I have a problem (only slight) with a log home that I've contracted for purchase. It's a 1500 sq. ft. structure with a great room. The home was re-roofed last year and I just did a physical inspection.
There are no open rafters typical of conventional log homes.
The area over the great room is drywalled and the trusses above the great room are 2x4, with 2x4 cross members attached to the front and back walls.
The problem is that the area over the great room is not supported by as many interior wall as the area to the rear of the house containing the bedrooms.
We noticed a slight sag in the ridge line from the area of the ridge where the great room starts to the far end of the house by the chimney. Upon further inspection, we noticed that some of the nearly vertical support members of the trusses were bowed. We feel that this is due to lack of cross-bracing of the trusses. In effect, the trusses were installed with no cross-bracing (a surprise indeed).

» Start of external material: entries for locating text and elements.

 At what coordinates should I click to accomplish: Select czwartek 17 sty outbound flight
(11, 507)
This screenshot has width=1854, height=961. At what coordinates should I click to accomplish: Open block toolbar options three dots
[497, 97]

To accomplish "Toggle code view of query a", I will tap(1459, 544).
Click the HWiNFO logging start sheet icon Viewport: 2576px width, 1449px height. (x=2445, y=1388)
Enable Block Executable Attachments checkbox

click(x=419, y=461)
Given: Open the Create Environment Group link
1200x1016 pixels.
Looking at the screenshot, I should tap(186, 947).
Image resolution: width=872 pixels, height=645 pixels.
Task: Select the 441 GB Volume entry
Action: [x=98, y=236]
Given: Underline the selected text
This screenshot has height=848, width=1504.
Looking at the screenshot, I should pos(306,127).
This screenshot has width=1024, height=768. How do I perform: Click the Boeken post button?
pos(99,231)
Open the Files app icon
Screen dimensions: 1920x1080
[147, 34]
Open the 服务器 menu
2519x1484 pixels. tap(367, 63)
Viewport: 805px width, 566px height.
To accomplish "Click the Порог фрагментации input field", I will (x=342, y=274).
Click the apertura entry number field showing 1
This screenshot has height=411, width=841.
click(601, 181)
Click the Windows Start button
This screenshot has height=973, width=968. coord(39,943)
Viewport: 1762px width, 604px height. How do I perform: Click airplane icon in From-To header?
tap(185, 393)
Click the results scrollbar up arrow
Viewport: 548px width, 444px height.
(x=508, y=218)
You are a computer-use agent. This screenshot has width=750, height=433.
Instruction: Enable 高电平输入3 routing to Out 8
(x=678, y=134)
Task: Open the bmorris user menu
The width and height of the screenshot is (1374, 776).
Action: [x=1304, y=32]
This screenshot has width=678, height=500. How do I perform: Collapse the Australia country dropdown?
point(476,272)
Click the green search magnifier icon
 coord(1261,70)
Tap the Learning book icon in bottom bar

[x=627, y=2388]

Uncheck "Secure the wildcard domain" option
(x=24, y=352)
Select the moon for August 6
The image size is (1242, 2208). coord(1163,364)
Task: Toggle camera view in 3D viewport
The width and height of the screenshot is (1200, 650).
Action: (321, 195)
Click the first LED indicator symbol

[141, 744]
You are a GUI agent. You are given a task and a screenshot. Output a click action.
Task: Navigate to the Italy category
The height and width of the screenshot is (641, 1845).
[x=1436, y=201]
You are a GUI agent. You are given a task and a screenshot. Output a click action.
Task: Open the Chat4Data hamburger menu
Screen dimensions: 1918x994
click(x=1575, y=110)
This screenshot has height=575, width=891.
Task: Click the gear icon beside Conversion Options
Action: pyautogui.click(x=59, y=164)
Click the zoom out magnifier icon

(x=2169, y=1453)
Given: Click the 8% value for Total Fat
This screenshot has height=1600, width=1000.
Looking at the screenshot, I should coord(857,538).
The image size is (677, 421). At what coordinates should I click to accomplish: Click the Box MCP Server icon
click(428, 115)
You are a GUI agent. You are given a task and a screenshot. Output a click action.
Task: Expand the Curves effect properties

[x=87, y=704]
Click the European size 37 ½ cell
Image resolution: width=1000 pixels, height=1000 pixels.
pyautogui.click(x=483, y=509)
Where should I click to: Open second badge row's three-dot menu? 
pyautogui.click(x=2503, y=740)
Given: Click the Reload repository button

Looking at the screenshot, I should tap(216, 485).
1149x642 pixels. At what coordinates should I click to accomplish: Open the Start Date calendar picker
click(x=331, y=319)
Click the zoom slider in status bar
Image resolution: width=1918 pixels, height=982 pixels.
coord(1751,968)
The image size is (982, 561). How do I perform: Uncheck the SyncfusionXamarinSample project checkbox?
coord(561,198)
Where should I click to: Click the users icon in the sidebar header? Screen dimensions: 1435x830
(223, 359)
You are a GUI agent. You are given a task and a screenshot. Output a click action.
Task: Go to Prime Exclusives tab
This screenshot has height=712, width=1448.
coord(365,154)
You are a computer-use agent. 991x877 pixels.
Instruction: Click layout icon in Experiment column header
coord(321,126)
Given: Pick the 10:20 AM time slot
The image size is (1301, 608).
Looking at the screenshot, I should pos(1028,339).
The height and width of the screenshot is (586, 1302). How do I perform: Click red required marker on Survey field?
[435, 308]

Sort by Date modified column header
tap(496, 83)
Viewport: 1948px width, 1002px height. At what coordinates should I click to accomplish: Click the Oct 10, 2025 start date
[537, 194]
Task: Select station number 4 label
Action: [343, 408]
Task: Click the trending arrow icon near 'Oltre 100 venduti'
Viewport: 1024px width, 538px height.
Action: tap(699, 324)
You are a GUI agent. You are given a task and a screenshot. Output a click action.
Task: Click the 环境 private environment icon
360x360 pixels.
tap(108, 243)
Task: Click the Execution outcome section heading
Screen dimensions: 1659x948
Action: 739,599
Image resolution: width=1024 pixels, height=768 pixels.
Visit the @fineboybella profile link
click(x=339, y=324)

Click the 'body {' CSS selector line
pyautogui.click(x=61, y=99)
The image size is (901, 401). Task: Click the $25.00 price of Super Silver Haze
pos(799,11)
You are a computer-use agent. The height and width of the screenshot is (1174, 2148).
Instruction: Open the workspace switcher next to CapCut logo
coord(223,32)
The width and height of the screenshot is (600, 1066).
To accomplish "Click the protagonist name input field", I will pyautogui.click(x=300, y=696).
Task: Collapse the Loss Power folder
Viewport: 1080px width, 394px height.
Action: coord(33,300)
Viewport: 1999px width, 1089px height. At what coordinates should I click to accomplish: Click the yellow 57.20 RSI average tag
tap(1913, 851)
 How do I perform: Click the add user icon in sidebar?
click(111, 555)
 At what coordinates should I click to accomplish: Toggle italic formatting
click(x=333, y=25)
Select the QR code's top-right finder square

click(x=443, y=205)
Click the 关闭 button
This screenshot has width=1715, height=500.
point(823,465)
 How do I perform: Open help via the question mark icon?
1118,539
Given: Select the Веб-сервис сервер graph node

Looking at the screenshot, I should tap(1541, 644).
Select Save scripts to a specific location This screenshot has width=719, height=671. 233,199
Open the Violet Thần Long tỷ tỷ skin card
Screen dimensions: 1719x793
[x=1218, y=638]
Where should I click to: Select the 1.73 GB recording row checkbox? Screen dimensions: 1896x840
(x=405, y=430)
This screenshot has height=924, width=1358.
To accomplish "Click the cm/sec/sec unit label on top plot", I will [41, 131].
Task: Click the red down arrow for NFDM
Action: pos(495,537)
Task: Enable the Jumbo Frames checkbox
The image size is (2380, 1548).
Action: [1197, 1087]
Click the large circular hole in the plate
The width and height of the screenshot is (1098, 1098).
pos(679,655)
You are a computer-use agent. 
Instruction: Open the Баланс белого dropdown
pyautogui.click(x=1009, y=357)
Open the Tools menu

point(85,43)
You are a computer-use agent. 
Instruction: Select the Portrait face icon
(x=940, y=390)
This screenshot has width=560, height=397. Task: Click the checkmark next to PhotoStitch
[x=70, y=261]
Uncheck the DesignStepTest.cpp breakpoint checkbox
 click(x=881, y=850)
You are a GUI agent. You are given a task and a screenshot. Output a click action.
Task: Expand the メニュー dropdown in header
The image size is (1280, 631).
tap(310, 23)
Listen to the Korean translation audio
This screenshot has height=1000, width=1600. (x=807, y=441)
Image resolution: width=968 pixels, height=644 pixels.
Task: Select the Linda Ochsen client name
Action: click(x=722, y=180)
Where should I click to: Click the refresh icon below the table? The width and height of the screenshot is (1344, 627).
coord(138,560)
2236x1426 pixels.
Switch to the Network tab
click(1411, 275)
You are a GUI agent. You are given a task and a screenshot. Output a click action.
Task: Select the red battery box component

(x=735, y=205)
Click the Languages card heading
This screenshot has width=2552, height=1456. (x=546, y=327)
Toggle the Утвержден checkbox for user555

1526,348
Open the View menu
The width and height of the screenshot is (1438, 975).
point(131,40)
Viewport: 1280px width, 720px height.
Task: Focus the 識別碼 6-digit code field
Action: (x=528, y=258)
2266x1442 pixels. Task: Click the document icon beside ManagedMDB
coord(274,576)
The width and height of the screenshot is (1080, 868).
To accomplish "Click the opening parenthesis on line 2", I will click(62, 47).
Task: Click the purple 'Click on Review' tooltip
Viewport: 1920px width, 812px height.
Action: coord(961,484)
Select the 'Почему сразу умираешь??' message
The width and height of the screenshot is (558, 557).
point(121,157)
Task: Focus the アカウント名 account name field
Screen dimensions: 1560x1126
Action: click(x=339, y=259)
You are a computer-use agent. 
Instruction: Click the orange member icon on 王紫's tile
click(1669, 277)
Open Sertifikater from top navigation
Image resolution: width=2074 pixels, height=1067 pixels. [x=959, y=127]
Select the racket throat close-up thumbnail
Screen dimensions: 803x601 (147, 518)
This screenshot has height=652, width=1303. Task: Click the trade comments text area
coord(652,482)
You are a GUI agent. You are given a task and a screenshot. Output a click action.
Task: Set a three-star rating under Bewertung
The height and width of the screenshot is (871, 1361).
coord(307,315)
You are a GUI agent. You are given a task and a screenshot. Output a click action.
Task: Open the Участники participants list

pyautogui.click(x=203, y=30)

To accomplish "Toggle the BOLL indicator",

Further, there is no ridge beam or central beam running the length of the house above the ceiling.
One scenario would be to run a 1-2 vertical joists from the attic floor clear through to a footing in the crawl space beneath the first floor, then add a beam on the attic floor and collar ties to the trusses. We could then add two vertical joists in that span.
A simpler method (which we are doing now) is to add cross-bracing to the trusses and hope that this solves the problem.
A third method would be to laying a 20-30' beam to the attic floor, spanning between the area of the home supported by lower interior walls and the log wall at the other end of the home by the chimney. Installation of collar ties and vertical joists would then be done.